Driven by the power of SDN, as well as a level of quality control and flexible capability missing from the internet, Console Connect also makes an MPLS network less hard on the budget because you're only paying for what you are using.



How does an interconnection platform provide network control and visibility? 

Building_Blog_Icons-04Many enterprises today have a range of assets residing in a mixture of both public and private clouds. As a result, there is a need to connect not just site-to-site and site-to-cloud but also cloud-to-cloud. This is a situation that is likely to persist for the foreseeable future and is having an impact on the network, where a similar transformation is taking place in terms of interconnect.

Demand for high capacity access to data centres is often temporary. Let’s say you need to get access to a SaaS provider for a couple of weeks to run certain accounts or functions. If you were to do this over a static MPLS-based network it can be difficult, especially if you do not have a presence in the data centre required.

This is where Console Connect really starts to shine - as a form of short term connectivity that might just be needed for a couple of days. Furthermore, you run it as a seamless extension of your existing MPLS network and when no longer required, then you bring the service back down or even disconnect completely.

The reason Console Connect is able to get things done a lot faster is that its software defined and virtualised nature takes care of all of the activity ‘behind the curtain’ on your behalf.

The network sits on PCCW Global’s own MPLS network, while Console Connect applies a layer of abstraction to set up and tear down dedicated connections on that network using SDN. Console Connect takes a lot of the problems away from interconnection between data centre and data centre and allows you to scale up your bandwidth between data centres in near real time.

What Console Connect predominantly delivers is a connectivity mechanism between data centres and between private clouds and public clouds. It acts almost as an exchange between these assets, like your own personal ethernet cable strung between a data centre in London and a data centre in New York, by way of the public clouds that are present in those locations, for example.

This enables you to run a seamless multi cloud and hybrid cloud strategy at the same time. So you could keep sensitive work in private data and then connect that up to the other locations where you could then connect to either your corporate LAN or into a public cloud such as an Amazon AWS location.

SDN fabrics also mean it is not as costly or complex to interconnect data centers and manage network connectivity. Furthermore, customers are no longer restricted to a single data center environment but are instead tapping into a flexible, fluid and intelligent networking model to create a global interconnect fabric that grows with their future needs.

When new partners, customers or sites need to be connected, the organisation can turn up services on-demand, connecting data centers, public clouds, Internet Exchange Points (IXP) and their own various networks.

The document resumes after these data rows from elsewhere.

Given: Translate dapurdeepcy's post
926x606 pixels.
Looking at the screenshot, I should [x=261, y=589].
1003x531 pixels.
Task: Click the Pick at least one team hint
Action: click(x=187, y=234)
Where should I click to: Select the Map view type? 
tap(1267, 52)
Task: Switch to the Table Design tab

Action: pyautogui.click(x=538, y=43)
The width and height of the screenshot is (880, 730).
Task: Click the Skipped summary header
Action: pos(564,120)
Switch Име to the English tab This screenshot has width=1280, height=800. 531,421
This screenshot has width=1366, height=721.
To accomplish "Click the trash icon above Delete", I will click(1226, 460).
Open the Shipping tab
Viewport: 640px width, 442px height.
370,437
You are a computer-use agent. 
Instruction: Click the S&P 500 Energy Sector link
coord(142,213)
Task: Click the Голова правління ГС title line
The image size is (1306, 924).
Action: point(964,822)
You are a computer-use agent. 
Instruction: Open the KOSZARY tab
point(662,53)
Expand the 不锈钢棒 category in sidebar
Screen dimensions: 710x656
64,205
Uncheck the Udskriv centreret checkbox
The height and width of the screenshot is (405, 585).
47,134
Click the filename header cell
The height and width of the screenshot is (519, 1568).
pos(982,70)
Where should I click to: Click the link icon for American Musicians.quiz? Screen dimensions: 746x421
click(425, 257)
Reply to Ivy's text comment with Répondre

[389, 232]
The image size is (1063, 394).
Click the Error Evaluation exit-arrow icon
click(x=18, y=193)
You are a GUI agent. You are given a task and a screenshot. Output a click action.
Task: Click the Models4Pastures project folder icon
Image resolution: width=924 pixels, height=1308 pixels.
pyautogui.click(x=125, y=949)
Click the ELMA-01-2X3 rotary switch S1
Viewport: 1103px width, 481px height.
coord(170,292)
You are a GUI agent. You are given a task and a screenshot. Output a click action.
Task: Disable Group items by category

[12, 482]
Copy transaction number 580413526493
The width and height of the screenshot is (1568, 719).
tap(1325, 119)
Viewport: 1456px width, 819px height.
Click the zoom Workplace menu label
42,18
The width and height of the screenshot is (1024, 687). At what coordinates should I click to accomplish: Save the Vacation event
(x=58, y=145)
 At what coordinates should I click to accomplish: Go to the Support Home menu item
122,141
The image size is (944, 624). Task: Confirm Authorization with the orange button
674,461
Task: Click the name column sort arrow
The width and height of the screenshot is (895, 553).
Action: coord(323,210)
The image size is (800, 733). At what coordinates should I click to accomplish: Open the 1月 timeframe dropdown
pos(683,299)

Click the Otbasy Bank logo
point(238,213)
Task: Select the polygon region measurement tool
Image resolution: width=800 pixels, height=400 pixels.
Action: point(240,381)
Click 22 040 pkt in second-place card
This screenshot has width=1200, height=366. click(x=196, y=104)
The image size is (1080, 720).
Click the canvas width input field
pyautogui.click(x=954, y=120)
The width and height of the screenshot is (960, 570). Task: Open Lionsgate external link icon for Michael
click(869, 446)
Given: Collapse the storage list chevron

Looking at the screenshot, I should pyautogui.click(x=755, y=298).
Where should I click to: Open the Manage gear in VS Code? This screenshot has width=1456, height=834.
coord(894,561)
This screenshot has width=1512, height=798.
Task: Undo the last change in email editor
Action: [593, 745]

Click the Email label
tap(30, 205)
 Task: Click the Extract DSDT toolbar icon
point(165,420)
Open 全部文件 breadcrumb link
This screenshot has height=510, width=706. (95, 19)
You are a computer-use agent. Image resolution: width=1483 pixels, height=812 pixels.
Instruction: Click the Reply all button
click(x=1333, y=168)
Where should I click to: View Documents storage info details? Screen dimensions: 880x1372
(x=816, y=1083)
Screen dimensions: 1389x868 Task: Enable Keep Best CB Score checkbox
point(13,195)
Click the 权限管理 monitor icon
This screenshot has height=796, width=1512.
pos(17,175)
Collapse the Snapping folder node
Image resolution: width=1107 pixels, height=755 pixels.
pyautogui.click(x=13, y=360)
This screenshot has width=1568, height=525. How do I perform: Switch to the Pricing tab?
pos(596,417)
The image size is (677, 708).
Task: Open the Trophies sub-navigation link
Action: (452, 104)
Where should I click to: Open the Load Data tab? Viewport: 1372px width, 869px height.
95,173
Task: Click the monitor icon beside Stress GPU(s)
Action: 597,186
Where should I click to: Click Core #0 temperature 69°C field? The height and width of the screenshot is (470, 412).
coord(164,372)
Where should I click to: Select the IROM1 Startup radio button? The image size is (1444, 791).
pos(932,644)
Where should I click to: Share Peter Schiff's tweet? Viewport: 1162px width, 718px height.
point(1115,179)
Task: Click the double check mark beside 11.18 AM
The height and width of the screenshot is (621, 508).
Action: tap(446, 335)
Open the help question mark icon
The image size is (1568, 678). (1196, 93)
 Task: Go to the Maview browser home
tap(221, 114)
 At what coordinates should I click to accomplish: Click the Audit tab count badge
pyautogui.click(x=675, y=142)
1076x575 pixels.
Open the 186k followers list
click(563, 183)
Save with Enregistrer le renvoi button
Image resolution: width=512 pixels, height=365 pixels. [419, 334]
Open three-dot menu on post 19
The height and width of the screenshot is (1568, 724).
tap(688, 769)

A single platform such as Console Connect can provision these connections with high levels of automation, enabling businesses to string together an ecosystem of cloud-centric data centres with direct access to the cloud.

Furthermore, the simplified user experience offers real-time visibility into network performance across the entire data center ecosystem. This means you can continually adapt and optimise the network connectivity with granular and real-time control over bandwidth to meet changing needs on an intuitive and intelligent network.